When 23-year-old Joshua Dalledonne learned that he was the first recipient of the University of Alberta’s Michael Phair Leadership award, he says he felt a bit uneasy.
Aimed at queer undergrad students that have shown leadership within Edmonton’s queer community, the award provides students with $1,000 for their studies. It’s named after Phair, the former city councillor who was a founding force behind HIV Edmonton, Edmonton Vocal Minority and Exposure: Edmonton’s Queer Arts and Culture Festival. Phair has supported countless other groups in Edmonton both inside and outside the queer community.
Dalledonne, a third-year acting student, says it is an honour to earn a scholarship named after Phair. “Michael has done so much for the city and the community,” he gushes. “At first I felt unworthy to receive the scholarship, but now I feel empowered to do more.”
Part of Dalledonne’s initial anxiety in receiving the award was fuelled by the fact that, for the most part, growing up gay was not an issue for him. He hopes to share his experience with many of the youth he volunteers with for whom being gay is a struggle.
Volunteering at both queer youth leadership Camp Fyerfly and at the U of A’s Institute for Sexual Minority Studies and Services, Dalledonne has meet many young people. He says many of them experience what he calls “soft discrimination” — being gossiped about and being merely tolerated rather than truly accepted.
He’s interested in exploring the evolution of coming out and homophobia through his first passion: theatre.

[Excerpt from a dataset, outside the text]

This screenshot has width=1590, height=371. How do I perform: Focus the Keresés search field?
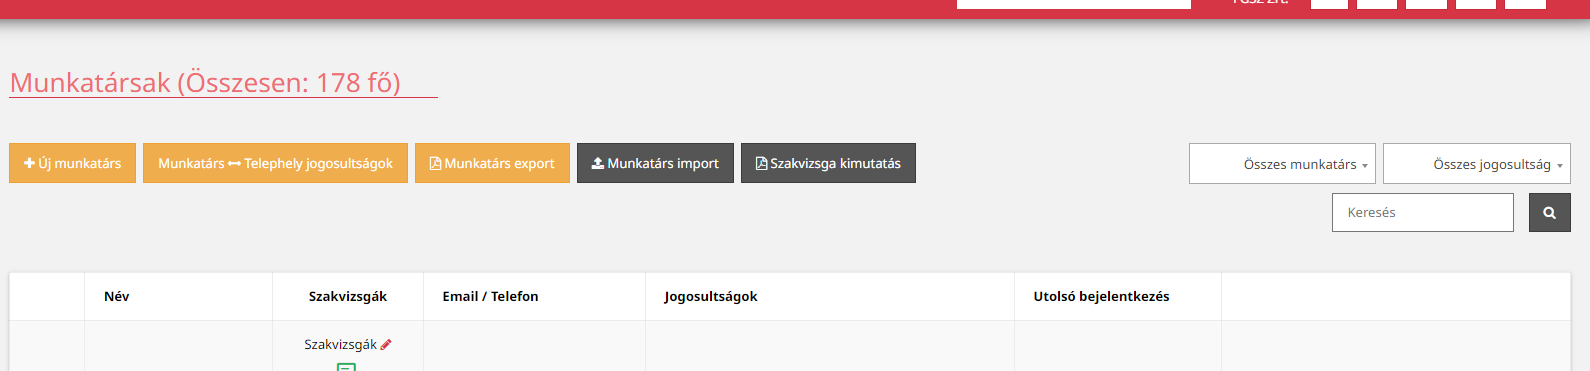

Dalledonne is co-writing a play with two friends and he hopes to tour fringe festivals this summer. The work focusses on a group of friends, one of whom is gay. Dalledonne sees this positioning of a gay character within a larger context as the future of gay theatre. “Queer theatre needs to be re-imagined,” he says. “Now that people have come out and that story has been told — what is next?”
While Dalledonne might not know the answer to his own question, he says he looks at Toronto’s Buddies in Bad Times Theatre as an example. He says Buddies is paving the way for Canadian queer theatre, and he looks at the theatre group’s past work to see how queer theatre has changed.
“When Buddies first began, queer was a radical word, and that transgressiveness was reflected in the theatre’s earlier work,” says Dalledonne. “Then as society changed, growing more accepting of alternative lifestyles and along with it the meaning of the word queer.”
Dalledonne leaves school this year and enters the next phase of his life, which may or may not include starting up a queer theatre troupe in Edmonton.
But he must first face the busy summer ahead of him. Aside from his volunteer work with Camp Fyerfly and his theatre project, he is preparing an audition for Stratford and helping to organize the Compass Point Student Symposium, a part of the Magnetic North national theatre festival.
While the scholarship may have given him cash for his studies, it has also given him a chance to further communicate to young queer people that being out and being involved in your community has its rewards.
As for the scholarship’s namesake, Phair is amazed at how different his life was growing up compared to Dalledonne’s experience. “While I never would have imagined having a scholarship named after me, hearing how things have changed has also come as great surprise,” says Phair.
And with news that an anonymous donor has given $10,000 to the scholarship, there’s sure to be even more change in store for Edmonton queers.